Decoding the Enigmatic Code G2211

Decoding the Enigmatic Code G2211

Back in September 2023, the Centers for Medicare & Medicaid Services (CMS) announced release of an MLN to better equip providers with documentation guidelines in support of the code G2211. 

On Jan. 18, 2024, CMS issued MM13473 entitled: How to Use the Office and Outpatient Evaluation and Management Visit Complexity Add-on Code G2211. The MLN reinforces two main takeaway points: (1) the continuing focal point for all the patient’s healthcare service needs and (2) ongoing medical care related to a patient’s single, serious condition, or complex condition.

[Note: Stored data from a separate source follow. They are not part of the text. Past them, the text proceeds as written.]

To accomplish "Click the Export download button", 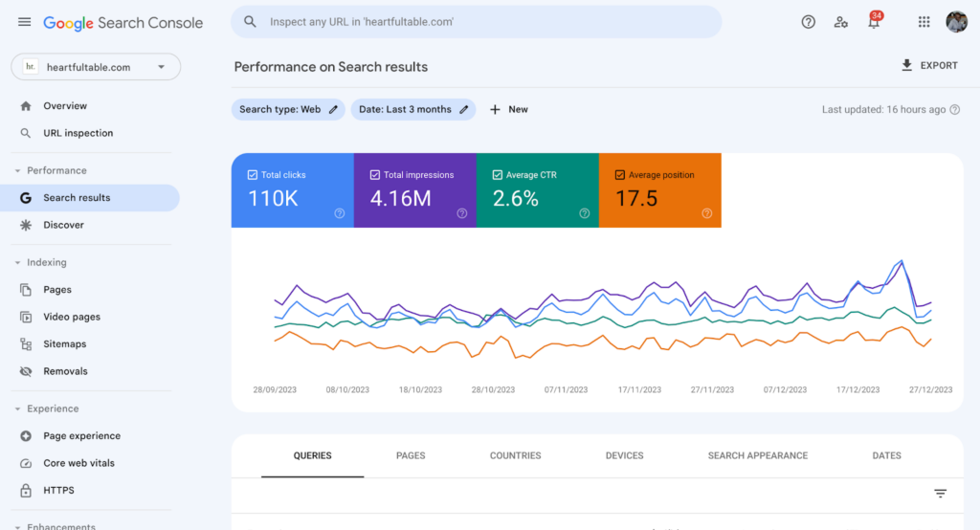I will point(928,66).
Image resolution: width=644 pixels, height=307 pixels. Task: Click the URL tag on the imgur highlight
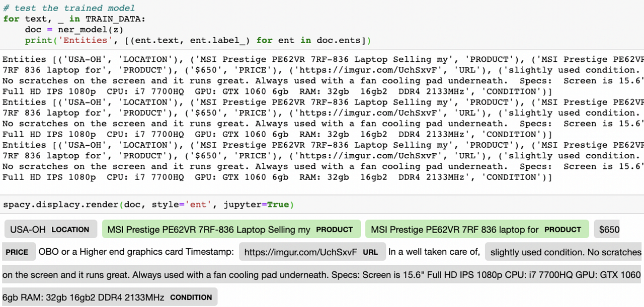click(x=370, y=252)
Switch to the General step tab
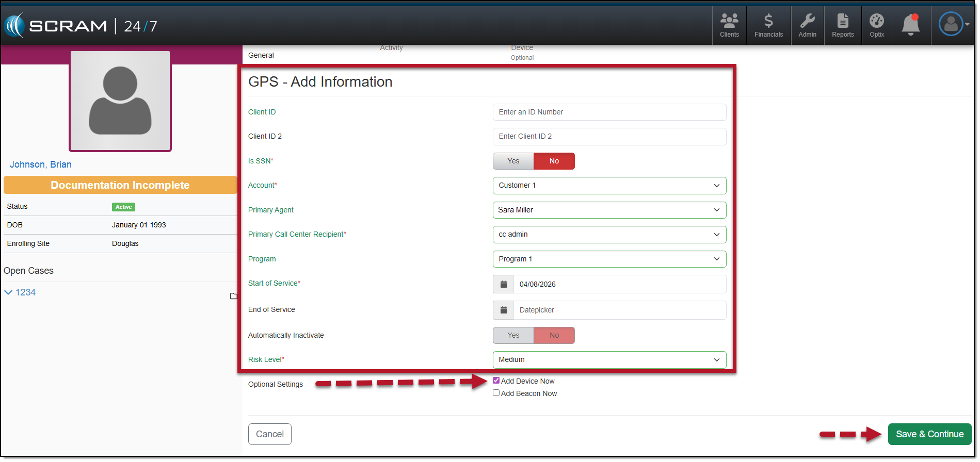This screenshot has width=980, height=462. pyautogui.click(x=261, y=55)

The MLN provides a couple examples, the first is a patient managed by their primary care physician (PCP) for sinus congestion. Many scoffed at that example because it does not appear to meet the complexity described in the code’s definition. However, CMS explains, “The complexity that code G2211 captures isn’t the clinical condition of sinus congestion, but rather the complexity around the cognitive load of the continued responsibility of being the focal point for all needed services for this patient.”  The go on to state “even for a simple condition like sinus congestions, the cognitive effort in the longitudinal relationship between the patient and provider in identifying the diagnosis and developing a care plan makes the interaction inherently complex.”

The second example provided by CMS is a clinical scenario in which the patient has a diagnosis of HIV. In this example, the patient has missed a couple appointments, and the provider stresses the importance of keeping those appointments and adhering to the treatment plan in place to receive the desired treatment outcomes. The provider works to build trust with the patient in hopes of the patient adhering to the plan in place.  This example is a very good in describing the intent of the code, the complexity of managing the condition, and the importance of building a longitudinal relationship.

The MLN lists three bullet points that could serve as supporting documentation for billing: (1) information in the medical record or in the claims history for a patient/practitioner combination, such as a diagnosis; (2) the practitioner’s assessment and plan for the visit; and (3) other service codes billed.

I have received numerous questions from colleagues about my thoughts on G2211. I do believe that providers should create an internal policy. Some considerations for that policy may include billing G2211 with new patient codes. Can a provider establish a longitudinal relationship at the point of a new patient visit? It is important to note CMS did not exclude new patient codes 99202-99205.  Another area to cover in an internal policy may be the condition itself.

The increased work effort associated with the continuous care for a serious or complex condition typically involves a chronic condition such as cancer, asthma, and diabetes wherein the side effects of treatment and/or lack of control of the condition may increase the provider’s cognitive load. 

I am not totally excluding conditions that do not meet the definition of chronic, just simply stating providers may need to determine what type of conditions based on their specialty would increase that level of cognitive load to justify billing.

Without a doubt, CMS will be examining claims data to determine the appropriateness based on diagnosis codes and the level of evaluation and management (E&M) submitted. Provider documentation should include the condition(s) addressed on the encounter along with the treatment plan executed or updated. 

Additional documentation to consider would include the goals of treatment, coordination of care with external providers and/or sources, historical data on hospitalizations or care deviation, etc.  Providers should not slap this code on to every E&M  visit. I would recommend implementing a pre-bill audit process to ensure proper code reporting.